Test 1 - Back to Wall
Stand with your back against a wall, with head, heels, shoulders, and calves of legs touching the wall. Try to flatten your neck and the hollow of your back by pressing your buttocks down against the wall. Your partner should just be able to place a hand in the space between the wall and the small of your back.
If this space is greater than the thickness of his/her hand, you probably have lordosis with shortened lumbar and hip flexor muscles.
Test 2 - Straight-leg Lift
Lie on your back with hands behind your neck. The partner on your left should stabilizeyour righ leg by placing his/her right hand on the knee. With the left hand, your partner should grasp the left ankle and raise your left leg as near to a right angle as possible. In this position, your lower back should be in contact with the floors. Your right leg should remain straight and on the floor throughout the test.
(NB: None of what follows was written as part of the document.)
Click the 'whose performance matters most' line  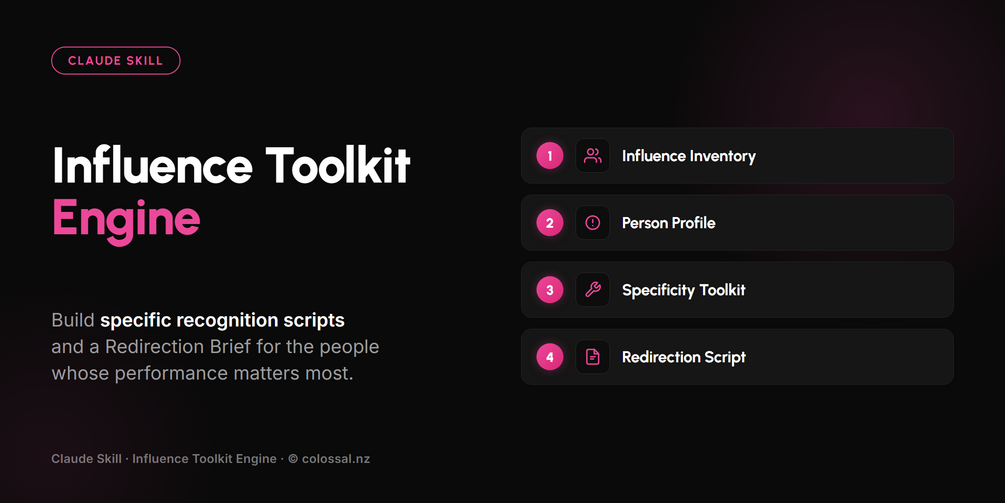coord(203,373)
If your left leg bends at the knee, short hamstring muscles are indicated. If your back arches and/or your right leg does not remain flat on the floor, short lumbar muscles or hip flexor muscles (or both) are indicated. Repeat the test on the opposite side. (Both sides must pass in order to pass the test.)
Test 3 - Thomas Test
Lie on your back on a table or bench with your right leg extended beyond the edge of the table(approximately one-third of the thigh off the table). Bring your left knee to your chest and pull the thigh down tightly with your hands. Your lower back should remain flat against the table. Your right thigh should remain on the table.
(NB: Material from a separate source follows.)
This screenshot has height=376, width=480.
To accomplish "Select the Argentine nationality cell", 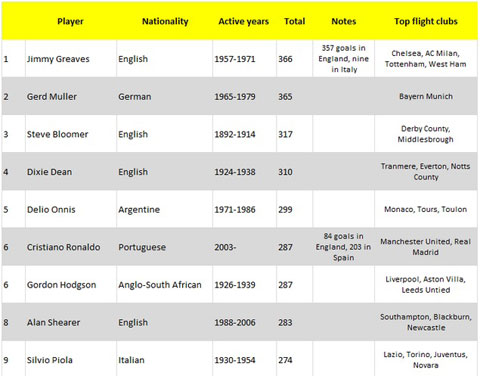I will coord(165,210).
If your right thigh lifts off the table while the left knee is hugged to the chest, a tight hip flexor iliopsoas) on that side is indicated. Repeat on the opposite side. (Both sides must pass in order to pass the test.)
Test 4 - Ely's Test
Lie prone; flex right knee. Partner gently pushes right heel toward the buttocks. Stop when resistance is felt or when partner expresses discomfort.
If pelvis leaves the floor or hip flexes or knee fails to bend freely (135 degrees) or heel fails to touch buttocks, there is tightness in the quadriceps muscles. Repeat with left leg. (Both sides must pass to pass the test.)
Test 5 - Ober's Test
Lie on left side with left leg flexed 90 degrees at the hip and 90 degrees at the knee. Partner places right hip in neutral position (no flexion) and right knee in 90-degree flexion; partner then allows the weight of the leg to lower it toward the floor.
If there is no tightness in the iliotibial band (fascia and muscles on lateral side of leg), the knee touches the floor without pain and the test is passed. Repeat on the other side. (Both sides must pass in order to pass the test.)
Test 6 - Press-Up (Straight Arm)
Perform the press-up.
If you can press to a straight-arm position, keeping your pubis in contact with the floor, and if your partner determines that the arch in your back is a continuous curve (not just a sharp angle at the lumbosacral joint), then there is adequate flexibility in spinal extension.
Test 7 - Knee Roll
Lie supine with both knees and hips flexed 90 degrees, arms extended to the sides at shoulder level. Keep the knees and hips in that position and lower them to the floor on the right and then on the left.
If you can accomplish this and still keep your shoulders in contact with the floor, then you have adequate rotation in the spine, especially at the lumbar and thoracic junction. (You must pass both.)